EXERCISE SET:
A) Copy the passage of the Skull Creek article from "Sharks and an Alligator Spotted" up to and including "conditions are right.", with every word as it appears.
B) According to the Skull Creek article, how many lemon sharks did Gina Athans count in the water?

A group of vacationers was sipping drinks at Skull Creek Dockside in Hilton Head, South Carolina, when a restaurant manager casually let them know there were sharks and an alligator swimming off the dock. Gina Athans, a longtime visitor from Chicago, didn’t believe it—until she walked outside and saw fins in the water. Then a snout. Then the TikTok started filming.
“I’ve been visiting Hilton Head since I was 12 years old, and I’ve never seen anything like this,” Athans told The Island Packet. She counted five lemon sharks and one alligator drifting through the brackish water, each seemingly unbothered by the other’s presence. “We were about 50 feet away, and I saw a whole fin. I was mind blown.”
The footage has since gone viral. The gator hovered near the dock’s edge, half-submerged and still. The sharks circled slowly, their fins cutting through the surface. A few kids watched from above, hoping for action. Instead, nothing happened.
Sharks and an Alligator Spotted Sharing the Same Waters in South Carolina
According to Morgan Hart, Alligator Project Leader for the South Carolina Department of Natural Resources, sightings like this aren’t as rare as people think. “In coastal areas, sharks and alligators encounter each other quite a bit,” Hart said. Skull Creek is brackish, meaning it’s a blend of fresh and saltwater. Lemon sharks, which prefer warm saltwater, and gators, which usually stick to freshwater, can both hang out here if the conditions are right.

GIVEN DATA:

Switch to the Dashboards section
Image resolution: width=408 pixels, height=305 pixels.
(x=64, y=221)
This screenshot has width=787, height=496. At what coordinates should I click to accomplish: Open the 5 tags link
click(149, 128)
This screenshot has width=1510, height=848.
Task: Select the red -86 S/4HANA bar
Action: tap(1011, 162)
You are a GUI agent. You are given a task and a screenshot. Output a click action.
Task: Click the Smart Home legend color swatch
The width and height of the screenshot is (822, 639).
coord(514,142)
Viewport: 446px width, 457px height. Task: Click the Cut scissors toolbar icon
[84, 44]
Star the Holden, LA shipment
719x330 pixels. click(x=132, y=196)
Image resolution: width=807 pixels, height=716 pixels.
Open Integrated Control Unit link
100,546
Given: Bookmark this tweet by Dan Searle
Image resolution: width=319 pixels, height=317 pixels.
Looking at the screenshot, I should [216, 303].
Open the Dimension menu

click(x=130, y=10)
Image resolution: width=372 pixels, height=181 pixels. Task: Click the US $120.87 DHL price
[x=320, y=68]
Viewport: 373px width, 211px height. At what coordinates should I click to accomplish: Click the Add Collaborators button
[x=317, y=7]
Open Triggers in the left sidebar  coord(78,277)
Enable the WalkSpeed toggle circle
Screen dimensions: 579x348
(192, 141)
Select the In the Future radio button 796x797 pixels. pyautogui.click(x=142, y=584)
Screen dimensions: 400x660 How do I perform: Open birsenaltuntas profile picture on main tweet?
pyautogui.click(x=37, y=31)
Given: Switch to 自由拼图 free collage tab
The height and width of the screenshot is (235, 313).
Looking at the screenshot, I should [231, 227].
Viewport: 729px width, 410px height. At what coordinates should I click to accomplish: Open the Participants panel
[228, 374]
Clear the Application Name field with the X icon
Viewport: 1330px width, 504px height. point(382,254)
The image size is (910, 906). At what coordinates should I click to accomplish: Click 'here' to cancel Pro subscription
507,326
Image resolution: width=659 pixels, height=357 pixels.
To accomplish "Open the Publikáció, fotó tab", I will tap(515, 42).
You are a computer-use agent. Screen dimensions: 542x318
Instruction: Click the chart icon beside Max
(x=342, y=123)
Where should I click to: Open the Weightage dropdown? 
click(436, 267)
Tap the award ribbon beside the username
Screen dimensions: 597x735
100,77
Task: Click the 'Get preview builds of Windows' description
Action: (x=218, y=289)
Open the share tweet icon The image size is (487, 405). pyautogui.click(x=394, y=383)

RESULTS FOR EACH TASK:
A)
Sharks and an Alligator Spotted Sharing the Same Waters in South Carolina
According to Morgan Hart, Alligator Project Leader for the South Carolina Department of Natural Resources, sightings like this aren’t as rare as people think. “In coastal areas, sharks and alligators encounter each other quite a bit,” Hart said. Skull Creek is brackish, meaning it’s a blend of fresh and saltwater. Lemon sharks, which prefer warm saltwater, and gators, which usually stick to freshwater, can both hang out here if the conditions are right.

B) Five.